I hope this gives some insight into what it will take to deliver what
librarians and readers are asking for.

Toby

Toby Green
Head of Publishing
OECD


> On 27 Jan 2016, at 02:42, LIBLICENSE <[log in to unmask]> wrote:
>
> From: "Jim O'Donnell" <[log in to unmask]>
> Date: Mon, 25 Jan 2016 20:11:23 -0700
>
>
> My thanks to the various contributions here.  Carey Newman was most
> provocative, essentially telling me in the very nicest possible way to
> get over it – stop wanting an e-book to please my book-wanting eye.
> Others performed more as enablers for my hankering, and I’m still
> inclined to accept their encouragement.

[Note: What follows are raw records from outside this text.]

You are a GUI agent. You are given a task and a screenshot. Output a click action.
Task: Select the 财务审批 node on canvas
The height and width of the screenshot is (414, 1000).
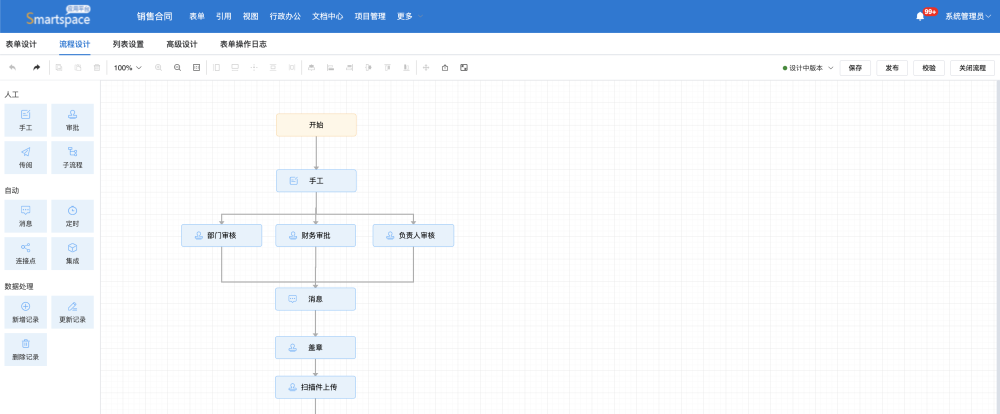click(x=315, y=236)
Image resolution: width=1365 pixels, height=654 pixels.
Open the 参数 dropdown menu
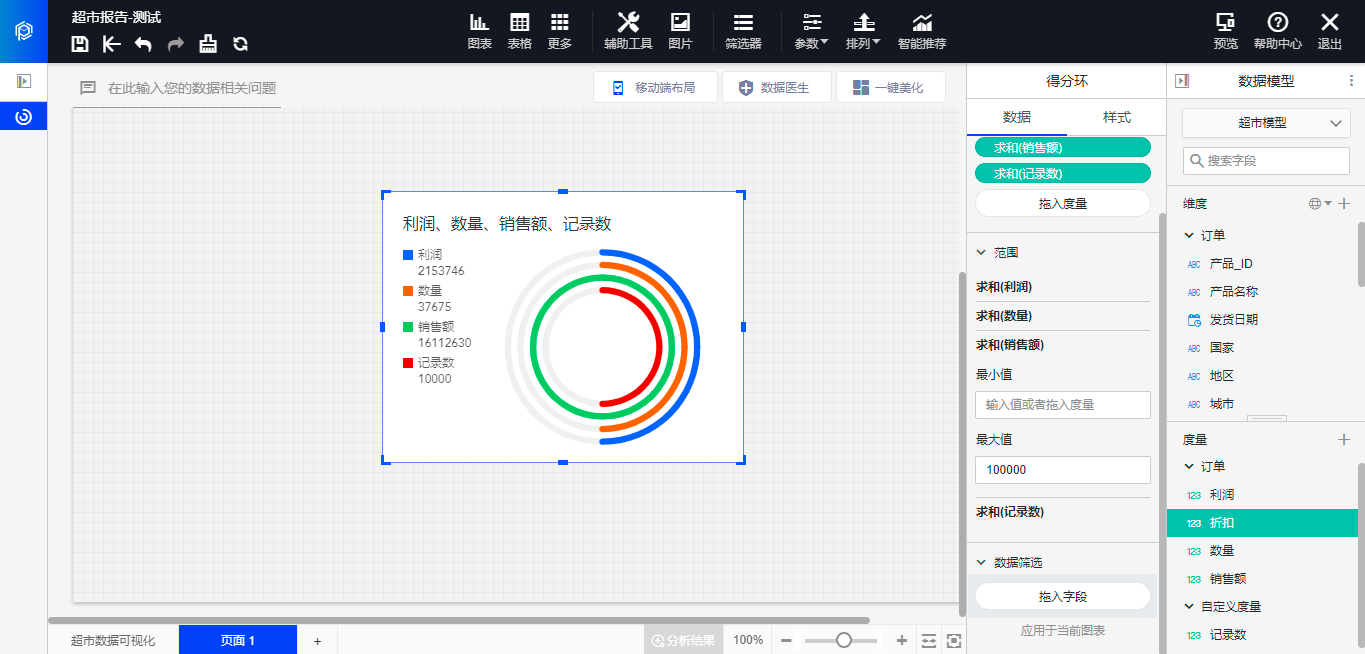click(x=811, y=31)
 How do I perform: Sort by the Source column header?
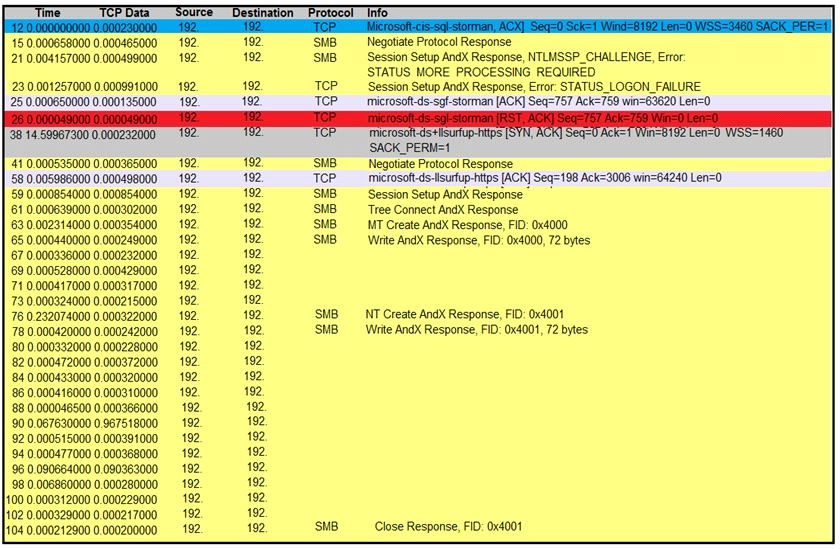[x=194, y=12]
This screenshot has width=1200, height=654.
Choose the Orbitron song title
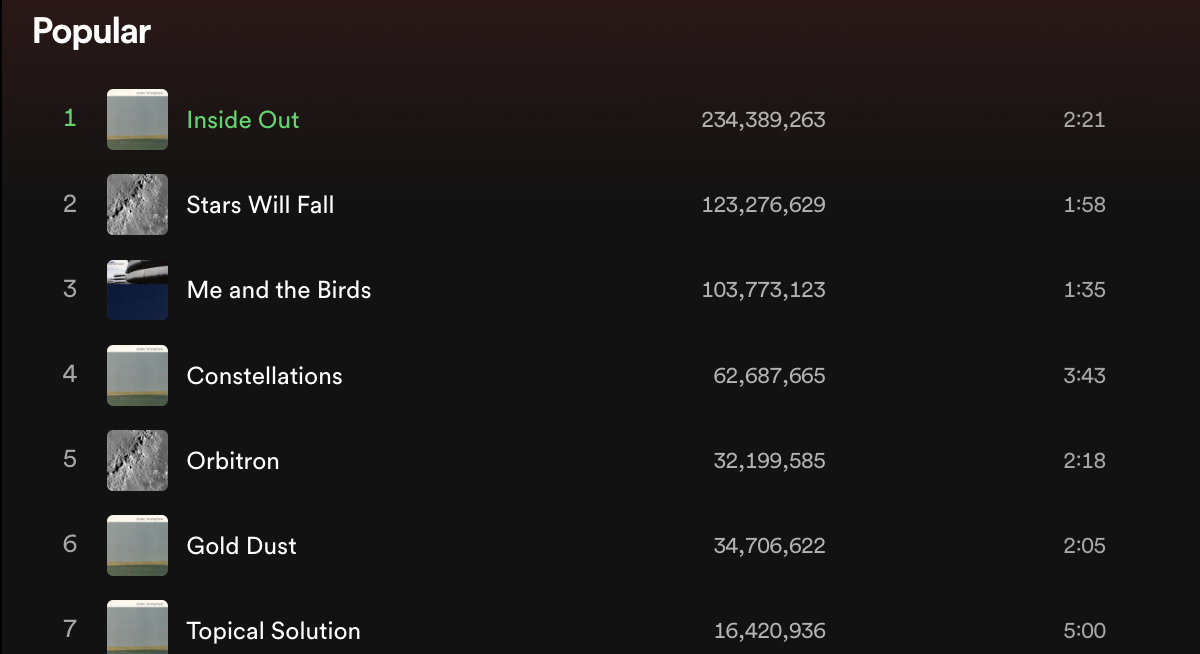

I had forgotten, until one old
> friend here reminded me, that it was another old friend, Mike Jensen
> at National Academies Press, who first successfully implemented the
> cripple-your-book strategy for making material available on-line and
> sustaining print sales.  Revolutionary twenty years ago, an albatross,
> I fear, now for many of us.
>
>            BUT:  the Jensen strategy put the crippled books up on the
> open web for worldwide free access.  My complaint a few nights ago was
> about “e-books” that we “buy” at a price I could complain about and
> that are only accessible to our university community inside the
> paywall and come crippled.  That’s a distinction with a difference, I
> think.  In the new technical language of librarianship that I’ve begun
> to master, that’s nuts.
>
>            AND:  I learned one incidental thing in reading this
> thread and looking at the Open Syllabus thread started by the article
> the other day in the New York Times.  Of their
> books-most-frequently-taught (where, as somebody pointed out, they
> follow in the footsteps of the BYTES project Ann O. led some years ago
> and which produced, on a smaller data set, quite similar conclusions),
> 33 of the top 50 are readily available in open access, howbeit often
> in translations that now ring a little quaintly to our ears.  The
> aging of translations gives print publishers the opportunity to keep
> lots of versions of Augustine and Plato and Marx in print, selling
> briskly in exactly the place – the curriculum – where open access
> might be thought most welcome.
>
>            ONE COMMENT:  To my admittedly biased eye, the structure
> by which our vendors make content available for discovery, then charge
> us when we begin to use it (so many clicks into the content and the
> library has bought it, though the user does not know they have
> triggered a purchase) is potentially useful, but right now, the number
> of clicks is too small and the price is too high.  I still wonder if
> publishers actually see what a hash the e-book vendors make of their
> products.
>
>            SO:  what is to be done?  I’ll go back to Toby Green’s
> admirable post and ask him to say what it will take and when it might
> come about for there to be the premium e-book editions of which he
> speaks.  I still seek (and tens of thousands of ASU students need)
> books that are fully functional when accessed on-line.  Charts,
> diagrams, illustrations, footnotes, indices, hot-linked references and
> cross-references, ease of use – in short, digital objects with the
> ability to meet the demands of those who could be reading the same
> book in print and of those who want to take advantage of the new media
> to get new functionality:  when and how can we get these?  We can
> argue about price later, but that artifact does not now exist.
>
>            The e-book hasn’t been invented yet.  Who will do it and when?